**Exercise instructions**
The pictures do not go in the copy. Reproduce the rest of the entries exactly.

**Data to use**
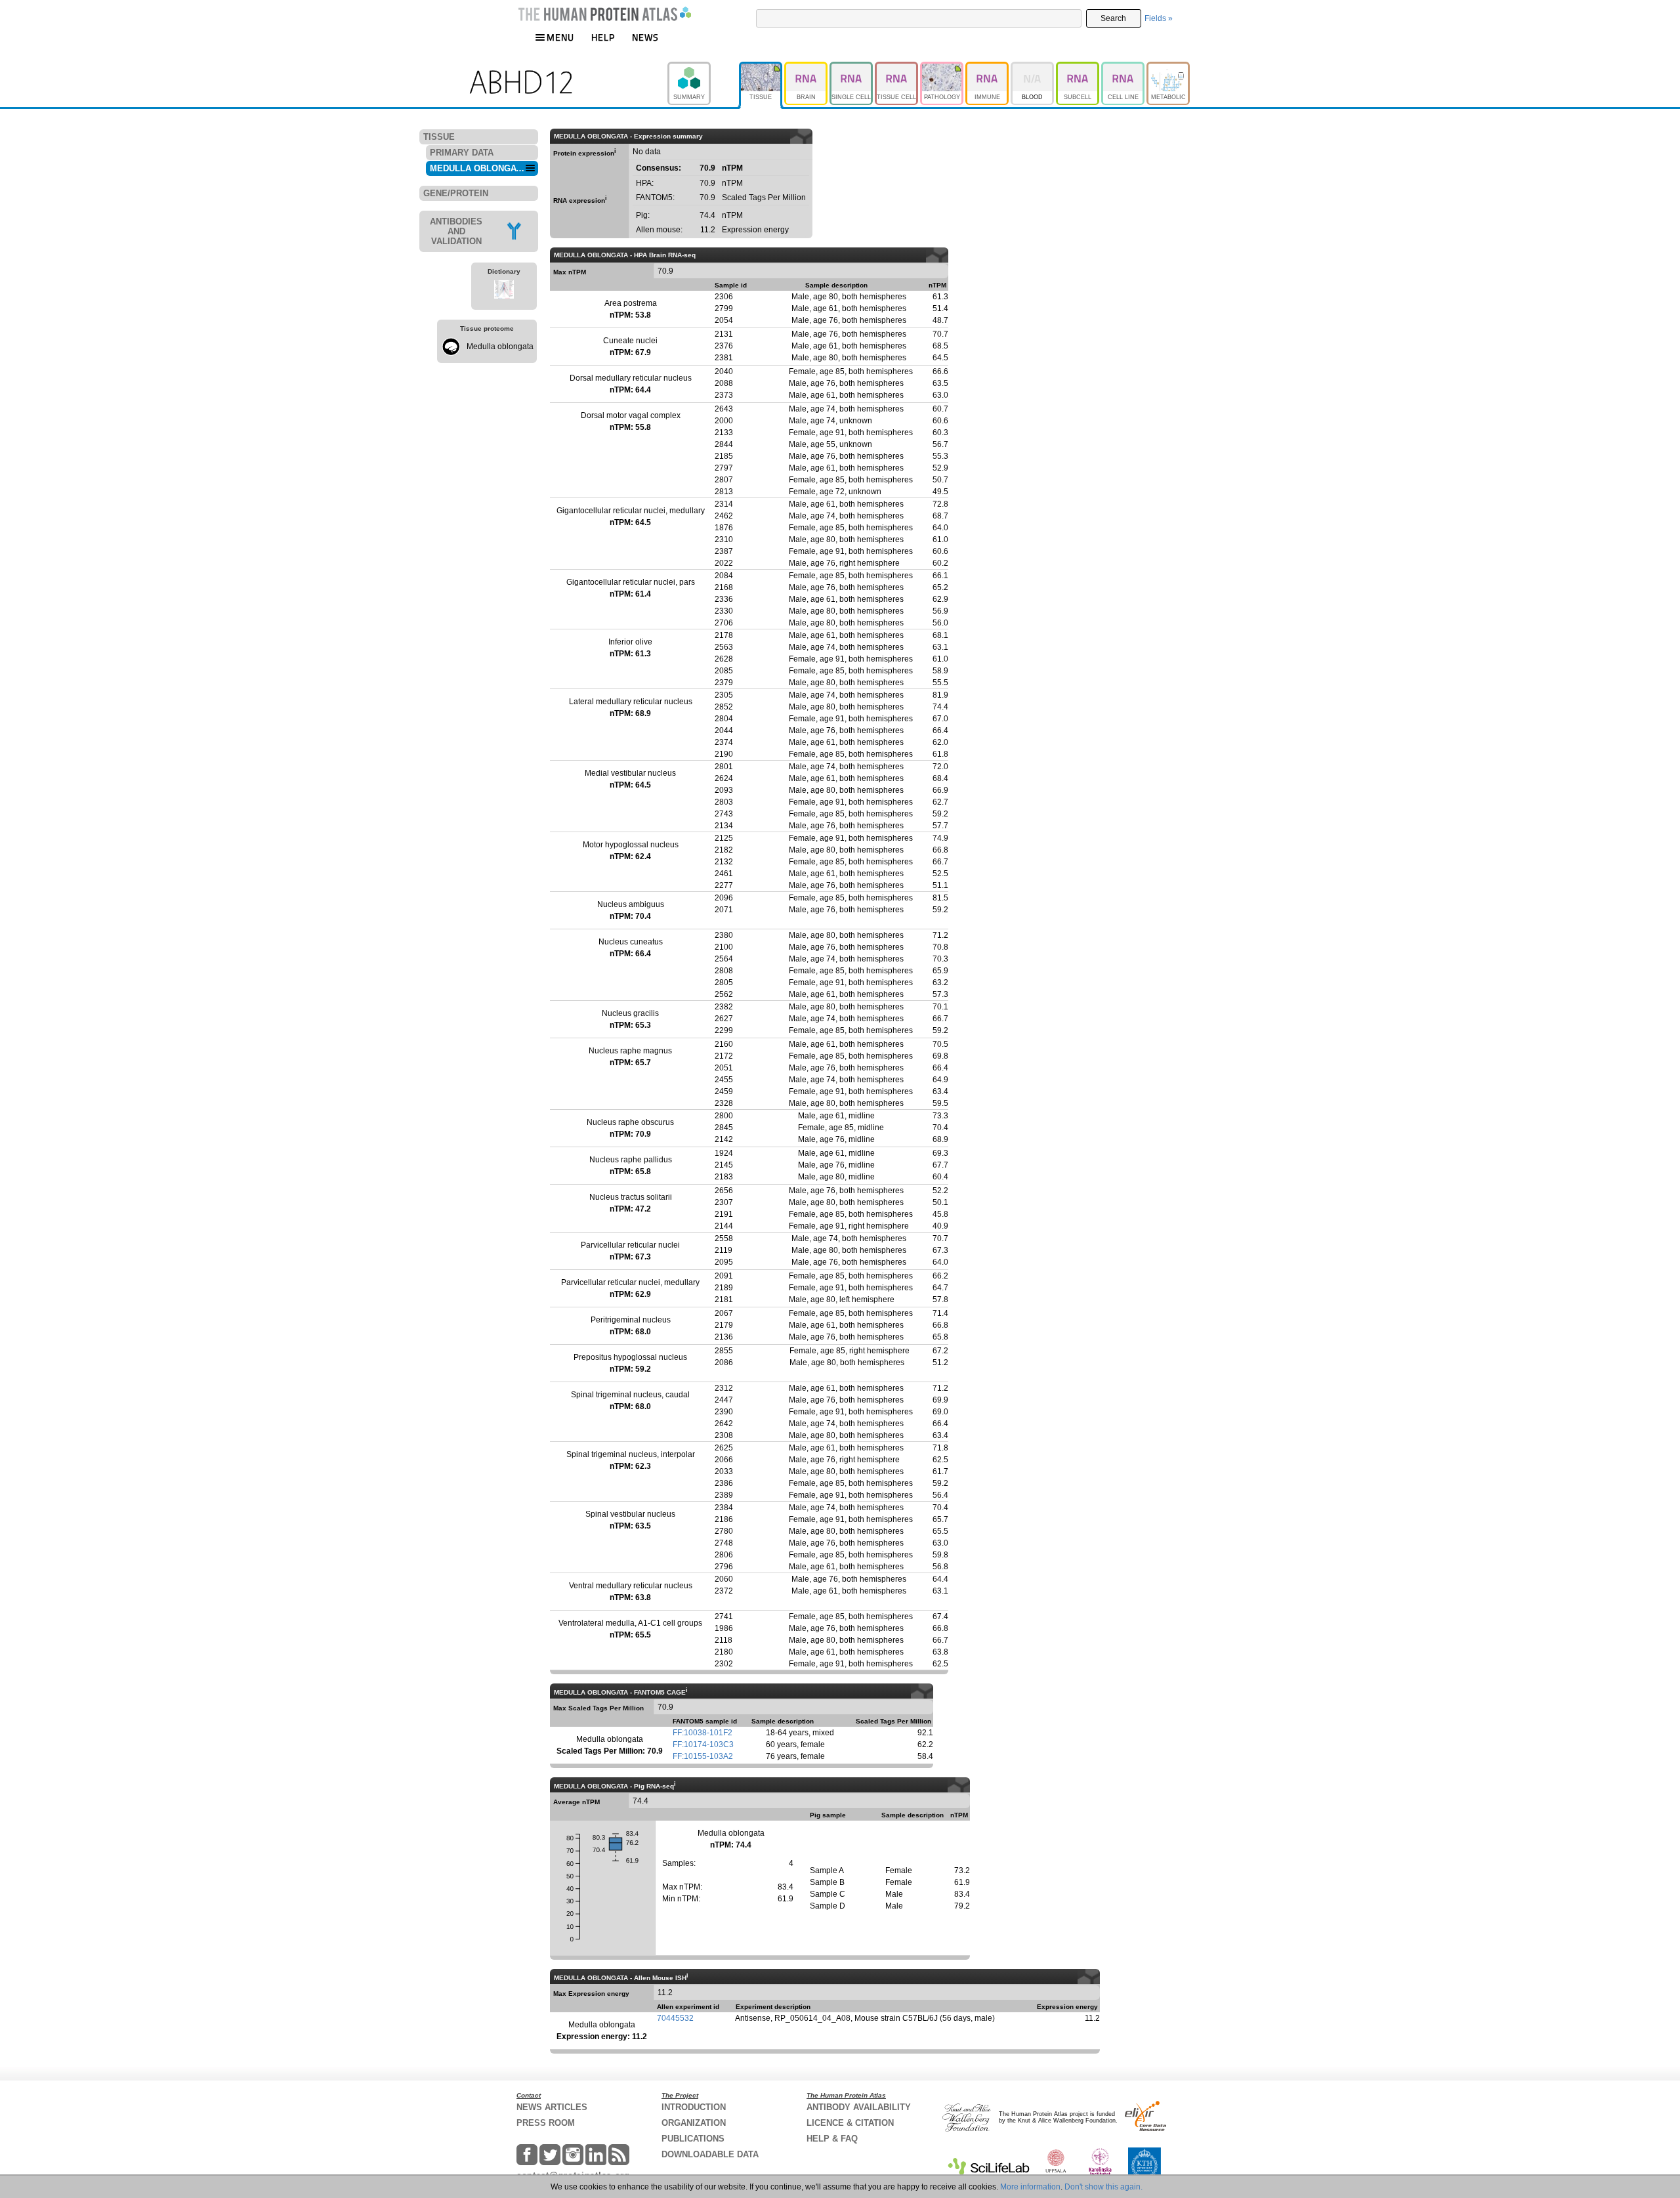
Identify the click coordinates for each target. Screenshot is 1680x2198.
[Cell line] (1123, 67)
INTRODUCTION (694, 2107)
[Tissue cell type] (897, 67)
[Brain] (807, 67)
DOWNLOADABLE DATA (710, 2154)
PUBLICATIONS (693, 2139)
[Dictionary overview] (504, 291)
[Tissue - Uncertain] (761, 67)
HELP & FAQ (832, 2139)
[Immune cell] (988, 67)
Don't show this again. (1103, 2186)
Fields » (1158, 18)
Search (1113, 18)
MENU (560, 37)
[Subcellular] (1078, 67)
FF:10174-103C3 (703, 1744)
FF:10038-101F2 (702, 1732)
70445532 (675, 2018)
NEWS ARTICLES (551, 2107)
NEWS (645, 37)
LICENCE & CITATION (850, 2123)
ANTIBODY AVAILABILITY (859, 2107)
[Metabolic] (1168, 67)
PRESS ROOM (545, 2123)
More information (1030, 2186)
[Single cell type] (852, 67)
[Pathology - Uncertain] (942, 67)
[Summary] (703, 67)
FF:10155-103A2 (703, 1756)
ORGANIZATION (694, 2123)
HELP (603, 37)
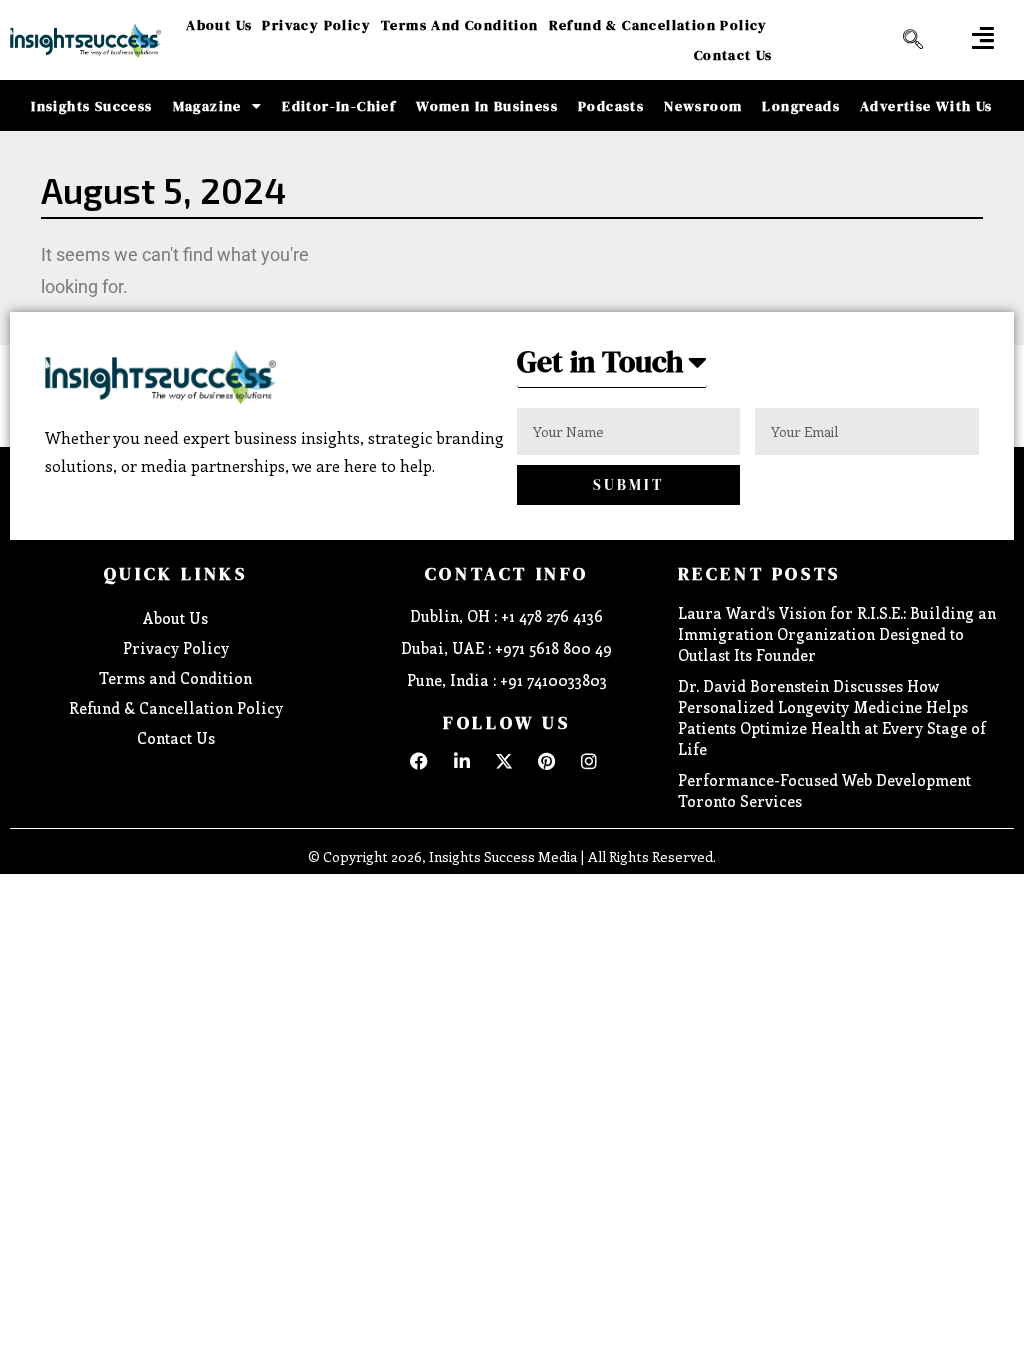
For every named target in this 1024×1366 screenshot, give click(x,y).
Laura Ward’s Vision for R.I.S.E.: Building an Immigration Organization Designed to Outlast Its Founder (837, 634)
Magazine (207, 106)
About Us (219, 25)
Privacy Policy (316, 25)
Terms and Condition (460, 25)
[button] (983, 37)
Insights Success (91, 106)
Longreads (801, 106)
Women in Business (487, 106)
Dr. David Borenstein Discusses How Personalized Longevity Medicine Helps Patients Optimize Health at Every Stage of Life (832, 717)
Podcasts (611, 106)
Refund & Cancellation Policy (658, 25)
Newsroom (703, 106)
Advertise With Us (926, 106)
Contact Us (733, 55)
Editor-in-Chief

**Exercise result**
Identify the click coordinates for each target. Screenshot is 1680x2198.
[Cell line] (1123, 67)
INTRODUCTION (694, 2107)
[Tissue cell type] (897, 67)
[Brain] (807, 67)
DOWNLOADABLE DATA (710, 2154)
PUBLICATIONS (693, 2139)
[Dictionary overview] (504, 291)
[Tissue - Uncertain] (761, 67)
HELP & FAQ (832, 2139)
[Immune cell] (988, 67)
Don't show this again. (1103, 2186)
Fields » (1158, 18)
Search (1113, 18)
MENU (560, 37)
[Subcellular] (1078, 67)
FF:10174-103C3 (703, 1744)
FF:10038-101F2 (702, 1732)
70445532 (675, 2018)
NEWS ARTICLES (551, 2107)
NEWS (645, 37)
LICENCE & CITATION (850, 2123)
ANTIBODY AVAILABILITY (859, 2107)
[Metabolic] (1168, 67)
PRESS ROOM (545, 2123)
More information (1030, 2186)
[Single cell type] (852, 67)
[Pathology - Uncertain] (942, 67)
[Summary] (703, 67)
FF:10155-103A2 (703, 1756)
ORGANIZATION (694, 2123)
HELP (603, 37)
For every named target in this 1024×1366 screenshot, give click(x,y).
Laura Ward’s Vision for R.I.S.E.: Building an Immigration Organization Designed to Outlast Its Founder (837, 634)
Magazine (207, 106)
About Us (219, 25)
Privacy Policy (316, 25)
Terms and Condition (460, 25)
[button] (983, 37)
Insights Success (91, 106)
Longreads (801, 106)
Women in Business (487, 106)
Dr. David Borenstein Discusses How Personalized Longevity Medicine Helps Patients Optimize Health at Every Stage of Life (832, 717)
Podcasts (611, 106)
Refund & Cancellation Policy (658, 25)
Newsroom (703, 106)
Advertise With Us (926, 106)
Contact Us (733, 55)
Editor-in-Chief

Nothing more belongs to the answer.